Westmere-EP to Sandy Bridge-EP: The Scientist Potential Upgrade

Name: Westmere-EP to Sandy Bridge-EP: The Scientist Potential Upgrade
Item: Westmere-EP to Sandy Bridge-EP: The Scientist Potential Upgrade
Author: Dr. Ian Cutress

by Ian Cutress on March 4, 2013 9:30 AM EST

44 Comments | Add A Comment

44 Comments

Test Setup

Alongside the X5690 CPUs we are using for this review, the Gigabyte server team was at hand to offer one of their dual processor 1366 server motherboards – the GA-7TESM. The 7TESM was released back in September 2011, featuring support for 55xx/56xx Xeons and up to 18 DIMMs of registered or unbuffered DDR3 memory – for up to 288GB at 1333 MHz with Netlist Hypercloud modules. Alongside four Intel GbE network ports (82576EB + 2x 82574L) and a management port, we get six SATA 3 Gbps ports from the chipset and 8 SAS 6 Gbps ports from an LSI SAS2008 chip (via SFF-8087), both supporting RAID 0/1/5/10. Onboard video comes from a Matrox 200e, and the system provides a PCIe 2.0 x16, an x8, an x4, and a PCI slot. Many thanks to Gigabyte for making the review possible!

Many thanks also to...

We must thank the following companies for kindly providing hardware for our test bed:

Thank you to OCZ for providing us with the 1250W Gold Power Supply and SATA SSD.
Thank you to Kingston for providing us with the ECC Memory.

Test Setup
Processor	2x Intel Xeon X5690 6 Cores, 12 Threads 3.47 GHz (3.73 GHz Turbo) each
Motherboards	Gigabyte GA-7TESM
Cooling	Intel Thermal Solution STS100C
Power Supply	OCZ 1250W Gold ZX Series
Memory	Kingston 1600 C11 ECC 8x4GB Kit
Memory Settings	1333 C9
Hard Drive	Kingston 120GB HyperX
Optical Drive	LG GH22NS50
Case	Open Test Bed
Operating System	Windows 7 64-bit

As per the last test with E5 2600 CPUs, we are using Windows 7 64 bit. The reason behind this is simple – in the research environment I was in, we never updated operating systems beyond security updates. IT staff wanted everyone in the building to use an approved OS image, of which there was only Windows XP, if anyone wanted network access. For this review I got in contact with a colleague to see if this is still the case, and it is – Windows XP 32-bit across the whole department at the university.

Power Consumption

Power consumption was tested on the system as a whole with a wall meter connected to the OCZ 1250W power supply, while in a single 7970 GPU configuration. This power supply is Gold rated, and as I am in the UK on a 230-240 V supply, leads to ~75% efficiency > 50W, and 90%+ efficiency at 250W, which is suitable for both idle and multi-GPU loading. This method of power reading allows us to compare the power management of the UEFI and the board to supply components with power under load, and includes typical PSU losses due to efficiency. These are the real world values that consumers may expect from a typical system (minus the monitor) using this motherboard.
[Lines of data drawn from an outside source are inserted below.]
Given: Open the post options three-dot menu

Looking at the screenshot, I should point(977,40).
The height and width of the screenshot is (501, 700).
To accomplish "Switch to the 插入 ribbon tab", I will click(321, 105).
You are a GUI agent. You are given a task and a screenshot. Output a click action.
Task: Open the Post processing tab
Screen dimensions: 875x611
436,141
While this method for power measurement may not be ideal, and you feel these numbers are not representative due to the high wattage power supply being used (we use the same PSU to remain consistent over a series of reviews, and the fact that some boards on our test bed get tested with three or four high powered GPUs), the important point to take away is the relationship between the numbers. These boards are all under the same conditions, and thus the differences between them should be easy to spot.
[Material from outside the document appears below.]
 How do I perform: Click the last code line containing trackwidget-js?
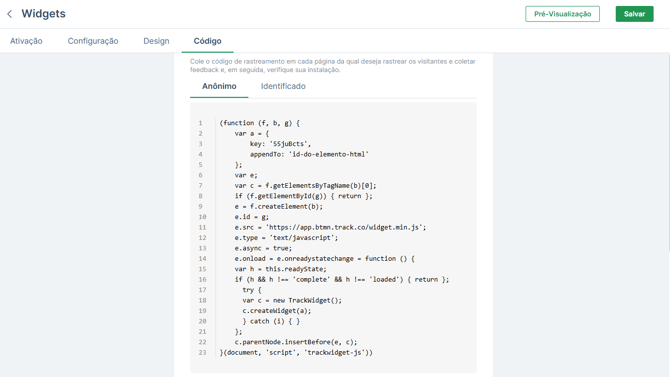(x=296, y=353)
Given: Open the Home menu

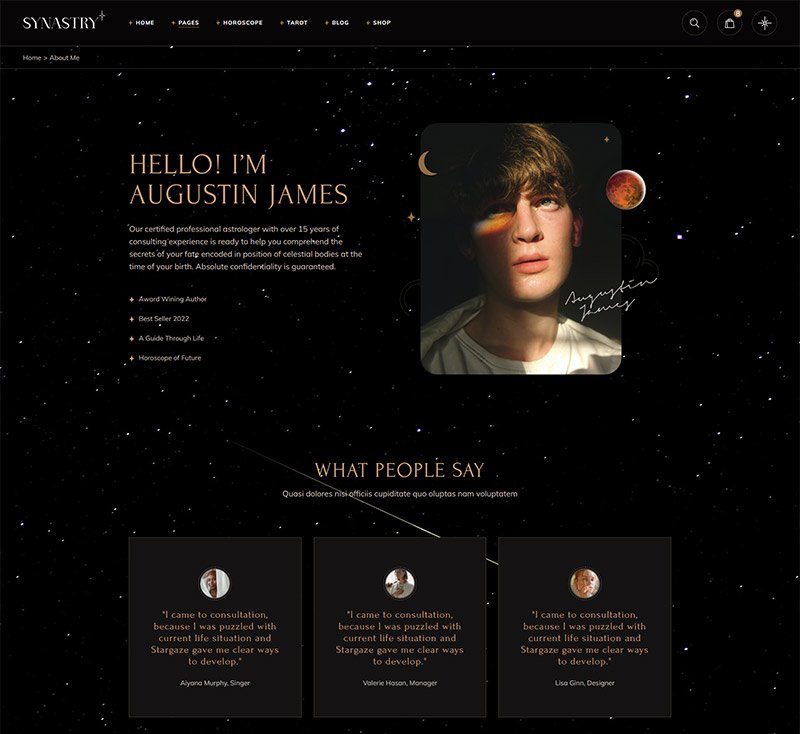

Power Consumption - One 7970 @ 1250W Gold

For the workstation theorist in a research group, power consumption is often the last thing on their minds – as long as the system computes in a decent time, everything is golden. In a commercial situation where the code works and throughput is everything, then power does matter. The Sandy Bridge-EP system used 26.3% more power during CPU load than our Westmere-EP system did, in line with the pricing of the CPU itself.

DPC Latency

Deferred Procedure Call latency is a way in which Windows handles interrupt servicing. In order to wait for a processor to acknowledge the request, the system will queue all interrupt requests by priority. Critical interrupts will be handled as soon as possible, whereas lesser priority requests, such as audio, will be further down the line. So if the audio device requires data, it will have to wait until the request is processed before the buffer is filled. If the device drivers of higher priority components in a system are poorly implemented, this can cause delays in request scheduling and process time, resulting in an empty audio buffer – this leads to characteristic audible pauses, pops and clicks. Having a bigger buffer and correctly implemented system drivers obviously helps in this regard. The DPC latency checker measures how much time is processing DPCs from driver invocation – the lower the value will result in better audio transfer at smaller buffer sizes. Results are measured in microseconds and taken as the peak latency while cycling through a series of short HD videos - under 500 microseconds usually gets the green light, but the lower the better.

DPC Latency Maximum

For whatever reason the DPC Latency on the X5690 system is bad. This is more indicative of the motherboard than the CPU performance, which should easily handle DPC requests. It is highly doubtful that time sensitive work would be carried out on a system like this, but any non-Xeon product would be able to outperform our setup.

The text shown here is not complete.